◆ **INPUT FOR THIS TASK**
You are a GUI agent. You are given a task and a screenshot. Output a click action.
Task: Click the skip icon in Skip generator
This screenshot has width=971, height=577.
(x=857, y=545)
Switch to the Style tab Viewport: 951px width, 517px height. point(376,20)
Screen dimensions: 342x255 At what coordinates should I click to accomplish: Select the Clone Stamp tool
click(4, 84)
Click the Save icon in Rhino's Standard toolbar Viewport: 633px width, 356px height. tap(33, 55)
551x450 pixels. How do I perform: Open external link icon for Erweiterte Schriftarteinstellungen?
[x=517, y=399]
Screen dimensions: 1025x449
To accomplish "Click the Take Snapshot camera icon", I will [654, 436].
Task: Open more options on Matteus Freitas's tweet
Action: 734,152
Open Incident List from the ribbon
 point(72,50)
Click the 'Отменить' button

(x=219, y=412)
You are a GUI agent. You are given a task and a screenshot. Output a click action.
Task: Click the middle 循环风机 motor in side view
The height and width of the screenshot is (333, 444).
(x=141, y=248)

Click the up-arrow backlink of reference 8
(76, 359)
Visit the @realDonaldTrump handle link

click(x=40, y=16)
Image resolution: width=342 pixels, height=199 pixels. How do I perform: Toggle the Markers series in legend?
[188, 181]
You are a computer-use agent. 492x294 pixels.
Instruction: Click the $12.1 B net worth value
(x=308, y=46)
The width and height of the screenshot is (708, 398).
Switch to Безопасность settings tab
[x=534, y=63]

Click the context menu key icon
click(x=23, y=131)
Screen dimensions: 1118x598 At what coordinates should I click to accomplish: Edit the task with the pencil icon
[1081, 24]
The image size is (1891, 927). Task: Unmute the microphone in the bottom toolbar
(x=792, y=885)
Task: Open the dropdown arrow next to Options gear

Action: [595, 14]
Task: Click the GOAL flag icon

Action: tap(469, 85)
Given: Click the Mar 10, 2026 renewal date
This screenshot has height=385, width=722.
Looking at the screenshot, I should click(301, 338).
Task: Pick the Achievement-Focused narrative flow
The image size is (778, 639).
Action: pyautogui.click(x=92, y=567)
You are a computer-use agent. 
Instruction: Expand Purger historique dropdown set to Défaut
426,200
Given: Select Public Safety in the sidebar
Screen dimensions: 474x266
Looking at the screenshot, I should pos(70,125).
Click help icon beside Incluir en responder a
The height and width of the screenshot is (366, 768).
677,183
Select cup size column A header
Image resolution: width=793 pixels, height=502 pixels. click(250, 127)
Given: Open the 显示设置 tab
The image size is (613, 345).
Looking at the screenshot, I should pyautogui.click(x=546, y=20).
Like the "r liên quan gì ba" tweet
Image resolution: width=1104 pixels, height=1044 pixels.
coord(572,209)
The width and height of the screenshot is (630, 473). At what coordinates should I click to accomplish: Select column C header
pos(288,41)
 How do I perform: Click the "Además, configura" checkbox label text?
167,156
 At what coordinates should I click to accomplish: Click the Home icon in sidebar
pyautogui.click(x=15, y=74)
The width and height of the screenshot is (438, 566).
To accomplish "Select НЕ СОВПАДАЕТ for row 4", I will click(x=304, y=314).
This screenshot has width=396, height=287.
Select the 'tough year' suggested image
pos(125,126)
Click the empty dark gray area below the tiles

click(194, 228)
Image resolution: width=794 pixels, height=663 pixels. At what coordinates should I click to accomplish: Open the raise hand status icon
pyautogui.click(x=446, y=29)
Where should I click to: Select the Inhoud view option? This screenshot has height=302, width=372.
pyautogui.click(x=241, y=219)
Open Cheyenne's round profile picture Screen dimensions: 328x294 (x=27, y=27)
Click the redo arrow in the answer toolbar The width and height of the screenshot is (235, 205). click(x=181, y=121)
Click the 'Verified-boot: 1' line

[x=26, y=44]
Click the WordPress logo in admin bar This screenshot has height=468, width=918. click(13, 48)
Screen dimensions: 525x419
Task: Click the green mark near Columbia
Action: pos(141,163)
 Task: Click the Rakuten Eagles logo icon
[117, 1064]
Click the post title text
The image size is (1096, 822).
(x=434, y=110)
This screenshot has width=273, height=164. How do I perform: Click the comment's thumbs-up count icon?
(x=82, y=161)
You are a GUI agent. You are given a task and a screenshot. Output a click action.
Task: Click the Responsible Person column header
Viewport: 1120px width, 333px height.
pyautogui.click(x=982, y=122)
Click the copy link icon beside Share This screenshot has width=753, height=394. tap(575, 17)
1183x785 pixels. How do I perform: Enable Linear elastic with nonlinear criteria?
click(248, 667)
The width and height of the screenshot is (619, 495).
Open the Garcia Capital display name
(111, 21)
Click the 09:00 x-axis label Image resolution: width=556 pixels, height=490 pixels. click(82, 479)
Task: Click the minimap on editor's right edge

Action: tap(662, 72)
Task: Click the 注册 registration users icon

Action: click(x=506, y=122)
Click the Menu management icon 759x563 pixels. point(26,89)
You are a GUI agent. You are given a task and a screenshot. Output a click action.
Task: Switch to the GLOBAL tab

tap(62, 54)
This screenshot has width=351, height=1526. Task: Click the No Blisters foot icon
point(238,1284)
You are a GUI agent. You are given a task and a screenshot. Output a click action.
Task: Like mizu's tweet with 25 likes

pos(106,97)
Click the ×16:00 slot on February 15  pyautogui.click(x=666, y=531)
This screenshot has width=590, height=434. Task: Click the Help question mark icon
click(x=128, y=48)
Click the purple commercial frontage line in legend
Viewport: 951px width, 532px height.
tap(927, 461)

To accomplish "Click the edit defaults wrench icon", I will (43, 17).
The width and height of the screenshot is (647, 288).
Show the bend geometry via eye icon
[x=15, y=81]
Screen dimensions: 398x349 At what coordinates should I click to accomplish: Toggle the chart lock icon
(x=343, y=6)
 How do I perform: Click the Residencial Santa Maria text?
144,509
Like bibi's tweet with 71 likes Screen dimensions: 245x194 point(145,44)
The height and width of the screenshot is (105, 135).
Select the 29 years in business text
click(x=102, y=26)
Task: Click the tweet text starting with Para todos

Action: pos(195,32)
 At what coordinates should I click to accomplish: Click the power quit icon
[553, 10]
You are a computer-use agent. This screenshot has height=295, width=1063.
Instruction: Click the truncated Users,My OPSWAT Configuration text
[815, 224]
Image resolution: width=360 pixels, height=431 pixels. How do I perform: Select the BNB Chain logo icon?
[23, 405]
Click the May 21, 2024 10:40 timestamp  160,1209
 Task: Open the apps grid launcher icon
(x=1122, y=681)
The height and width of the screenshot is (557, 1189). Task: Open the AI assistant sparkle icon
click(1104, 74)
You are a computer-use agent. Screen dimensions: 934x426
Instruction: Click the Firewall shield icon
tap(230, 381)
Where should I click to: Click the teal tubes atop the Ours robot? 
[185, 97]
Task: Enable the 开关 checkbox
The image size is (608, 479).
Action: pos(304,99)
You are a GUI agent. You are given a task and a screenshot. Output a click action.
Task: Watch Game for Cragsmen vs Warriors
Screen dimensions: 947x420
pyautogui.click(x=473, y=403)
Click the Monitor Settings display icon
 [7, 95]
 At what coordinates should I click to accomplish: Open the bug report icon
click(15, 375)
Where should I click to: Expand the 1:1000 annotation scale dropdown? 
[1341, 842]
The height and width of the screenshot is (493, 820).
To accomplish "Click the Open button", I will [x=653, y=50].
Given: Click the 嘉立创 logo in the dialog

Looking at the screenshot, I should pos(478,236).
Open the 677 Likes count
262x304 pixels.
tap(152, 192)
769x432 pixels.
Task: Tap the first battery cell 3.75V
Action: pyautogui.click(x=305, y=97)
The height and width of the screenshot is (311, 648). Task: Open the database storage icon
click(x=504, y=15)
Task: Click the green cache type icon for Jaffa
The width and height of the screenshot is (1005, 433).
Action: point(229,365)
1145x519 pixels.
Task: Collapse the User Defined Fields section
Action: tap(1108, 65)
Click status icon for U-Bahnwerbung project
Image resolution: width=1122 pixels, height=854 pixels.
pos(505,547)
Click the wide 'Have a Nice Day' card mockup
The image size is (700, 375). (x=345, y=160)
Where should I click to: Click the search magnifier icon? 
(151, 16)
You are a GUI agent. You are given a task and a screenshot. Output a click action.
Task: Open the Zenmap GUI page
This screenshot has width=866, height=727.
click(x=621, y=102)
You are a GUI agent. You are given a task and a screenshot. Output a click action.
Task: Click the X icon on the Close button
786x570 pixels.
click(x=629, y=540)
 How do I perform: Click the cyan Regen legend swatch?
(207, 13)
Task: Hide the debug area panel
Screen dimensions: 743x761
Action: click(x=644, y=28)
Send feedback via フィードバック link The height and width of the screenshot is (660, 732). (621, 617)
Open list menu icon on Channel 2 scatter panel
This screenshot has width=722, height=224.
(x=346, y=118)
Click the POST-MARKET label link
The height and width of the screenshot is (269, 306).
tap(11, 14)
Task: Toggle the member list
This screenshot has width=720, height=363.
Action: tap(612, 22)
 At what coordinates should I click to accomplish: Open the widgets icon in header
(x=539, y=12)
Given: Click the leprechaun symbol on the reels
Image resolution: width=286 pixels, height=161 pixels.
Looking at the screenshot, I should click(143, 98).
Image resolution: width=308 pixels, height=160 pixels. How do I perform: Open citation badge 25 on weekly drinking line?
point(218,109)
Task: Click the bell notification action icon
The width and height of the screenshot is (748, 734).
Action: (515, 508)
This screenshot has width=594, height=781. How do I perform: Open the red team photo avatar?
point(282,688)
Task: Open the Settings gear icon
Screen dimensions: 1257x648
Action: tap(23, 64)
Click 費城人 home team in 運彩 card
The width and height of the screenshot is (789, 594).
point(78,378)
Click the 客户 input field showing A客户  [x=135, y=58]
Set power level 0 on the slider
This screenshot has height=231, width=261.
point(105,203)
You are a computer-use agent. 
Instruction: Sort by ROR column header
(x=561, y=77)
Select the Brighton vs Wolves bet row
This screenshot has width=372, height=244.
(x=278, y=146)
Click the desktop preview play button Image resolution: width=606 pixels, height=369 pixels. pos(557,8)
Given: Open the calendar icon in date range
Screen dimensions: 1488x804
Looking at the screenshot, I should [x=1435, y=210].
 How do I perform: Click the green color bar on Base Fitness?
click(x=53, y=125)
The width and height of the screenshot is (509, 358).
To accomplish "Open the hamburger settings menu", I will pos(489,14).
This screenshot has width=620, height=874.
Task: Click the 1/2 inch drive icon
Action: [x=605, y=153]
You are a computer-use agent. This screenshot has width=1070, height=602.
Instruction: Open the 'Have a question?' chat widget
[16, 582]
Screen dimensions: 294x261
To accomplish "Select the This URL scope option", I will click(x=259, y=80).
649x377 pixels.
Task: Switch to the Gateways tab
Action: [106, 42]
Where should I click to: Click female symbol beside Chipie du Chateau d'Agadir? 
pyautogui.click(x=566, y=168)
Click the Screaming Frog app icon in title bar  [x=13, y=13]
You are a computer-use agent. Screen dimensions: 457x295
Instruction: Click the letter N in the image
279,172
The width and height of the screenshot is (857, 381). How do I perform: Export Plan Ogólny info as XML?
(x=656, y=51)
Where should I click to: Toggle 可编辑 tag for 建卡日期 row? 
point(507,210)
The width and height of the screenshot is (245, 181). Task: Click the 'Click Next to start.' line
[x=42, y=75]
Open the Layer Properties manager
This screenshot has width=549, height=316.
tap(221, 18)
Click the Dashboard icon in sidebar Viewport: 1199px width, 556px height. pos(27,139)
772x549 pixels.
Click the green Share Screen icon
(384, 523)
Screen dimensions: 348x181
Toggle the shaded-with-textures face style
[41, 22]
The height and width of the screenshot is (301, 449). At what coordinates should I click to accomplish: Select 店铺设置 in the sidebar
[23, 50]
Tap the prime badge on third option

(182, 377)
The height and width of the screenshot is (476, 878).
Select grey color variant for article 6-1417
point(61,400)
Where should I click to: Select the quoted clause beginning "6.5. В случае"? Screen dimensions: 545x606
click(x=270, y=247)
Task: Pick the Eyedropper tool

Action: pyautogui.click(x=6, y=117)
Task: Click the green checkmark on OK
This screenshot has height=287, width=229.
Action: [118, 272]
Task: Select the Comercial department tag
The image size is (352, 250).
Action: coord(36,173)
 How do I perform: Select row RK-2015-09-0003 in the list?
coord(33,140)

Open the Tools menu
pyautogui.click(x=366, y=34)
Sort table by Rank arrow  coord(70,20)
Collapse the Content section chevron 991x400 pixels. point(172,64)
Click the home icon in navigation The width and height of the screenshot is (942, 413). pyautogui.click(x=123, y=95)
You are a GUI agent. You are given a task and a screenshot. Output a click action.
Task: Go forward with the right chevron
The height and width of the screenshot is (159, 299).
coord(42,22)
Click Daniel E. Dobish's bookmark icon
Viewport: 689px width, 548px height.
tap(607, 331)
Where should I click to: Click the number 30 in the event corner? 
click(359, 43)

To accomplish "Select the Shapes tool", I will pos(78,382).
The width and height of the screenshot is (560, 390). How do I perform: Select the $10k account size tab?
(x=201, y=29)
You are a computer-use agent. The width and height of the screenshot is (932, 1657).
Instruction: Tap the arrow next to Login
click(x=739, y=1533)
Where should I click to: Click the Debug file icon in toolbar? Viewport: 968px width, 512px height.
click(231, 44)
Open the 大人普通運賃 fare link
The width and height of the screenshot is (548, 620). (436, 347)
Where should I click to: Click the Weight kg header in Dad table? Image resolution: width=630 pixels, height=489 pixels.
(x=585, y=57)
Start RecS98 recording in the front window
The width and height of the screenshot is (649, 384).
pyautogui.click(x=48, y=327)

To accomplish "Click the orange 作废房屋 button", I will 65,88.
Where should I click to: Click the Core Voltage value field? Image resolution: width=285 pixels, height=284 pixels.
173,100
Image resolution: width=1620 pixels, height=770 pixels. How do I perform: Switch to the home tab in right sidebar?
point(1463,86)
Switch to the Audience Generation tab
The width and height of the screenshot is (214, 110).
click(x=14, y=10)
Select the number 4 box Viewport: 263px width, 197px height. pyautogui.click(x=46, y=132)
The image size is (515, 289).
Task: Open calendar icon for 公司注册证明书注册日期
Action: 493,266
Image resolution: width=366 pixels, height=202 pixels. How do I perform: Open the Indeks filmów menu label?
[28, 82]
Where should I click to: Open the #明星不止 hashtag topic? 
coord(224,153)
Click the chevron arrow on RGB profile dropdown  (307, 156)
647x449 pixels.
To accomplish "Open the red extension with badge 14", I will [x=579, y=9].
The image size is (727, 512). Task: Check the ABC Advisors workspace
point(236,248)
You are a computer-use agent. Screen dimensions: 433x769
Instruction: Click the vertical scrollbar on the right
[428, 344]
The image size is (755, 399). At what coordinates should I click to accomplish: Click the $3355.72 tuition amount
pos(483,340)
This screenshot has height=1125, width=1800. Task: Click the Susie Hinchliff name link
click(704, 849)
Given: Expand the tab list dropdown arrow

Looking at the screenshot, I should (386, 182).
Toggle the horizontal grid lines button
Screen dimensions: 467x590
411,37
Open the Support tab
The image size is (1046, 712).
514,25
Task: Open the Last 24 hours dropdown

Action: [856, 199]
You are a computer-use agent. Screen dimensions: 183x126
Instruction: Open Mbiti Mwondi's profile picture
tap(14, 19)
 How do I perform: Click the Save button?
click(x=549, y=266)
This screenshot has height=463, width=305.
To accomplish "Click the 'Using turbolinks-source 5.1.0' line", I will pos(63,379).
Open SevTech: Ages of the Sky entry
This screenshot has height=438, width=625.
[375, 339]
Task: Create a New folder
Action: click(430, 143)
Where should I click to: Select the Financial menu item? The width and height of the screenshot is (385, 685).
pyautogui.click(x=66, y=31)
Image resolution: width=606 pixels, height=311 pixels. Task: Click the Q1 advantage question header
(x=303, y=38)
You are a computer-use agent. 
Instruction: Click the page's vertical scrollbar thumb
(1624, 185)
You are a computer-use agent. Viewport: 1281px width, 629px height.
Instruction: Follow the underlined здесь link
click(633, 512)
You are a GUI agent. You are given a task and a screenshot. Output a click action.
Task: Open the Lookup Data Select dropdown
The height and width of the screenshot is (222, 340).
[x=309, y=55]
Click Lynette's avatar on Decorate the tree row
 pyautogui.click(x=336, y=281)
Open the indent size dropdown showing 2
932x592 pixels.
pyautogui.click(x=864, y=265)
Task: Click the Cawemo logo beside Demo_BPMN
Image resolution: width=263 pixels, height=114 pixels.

◆ **ASSIGNED TASK**
Everything from the line with "The height and width of the screenshot is (222, 340)." to the last line of the entries above is to be retyped exactly. Include both ends.

◆ **EXERCISE RESPONSE**
The height and width of the screenshot is (222, 340).
[x=309, y=55]
Click Lynette's avatar on Decorate the tree row
 pyautogui.click(x=336, y=281)
Open the indent size dropdown showing 2
932x592 pixels.
pyautogui.click(x=864, y=265)
Task: Click the Cawemo logo beside Demo_BPMN
Image resolution: width=263 pixels, height=114 pixels.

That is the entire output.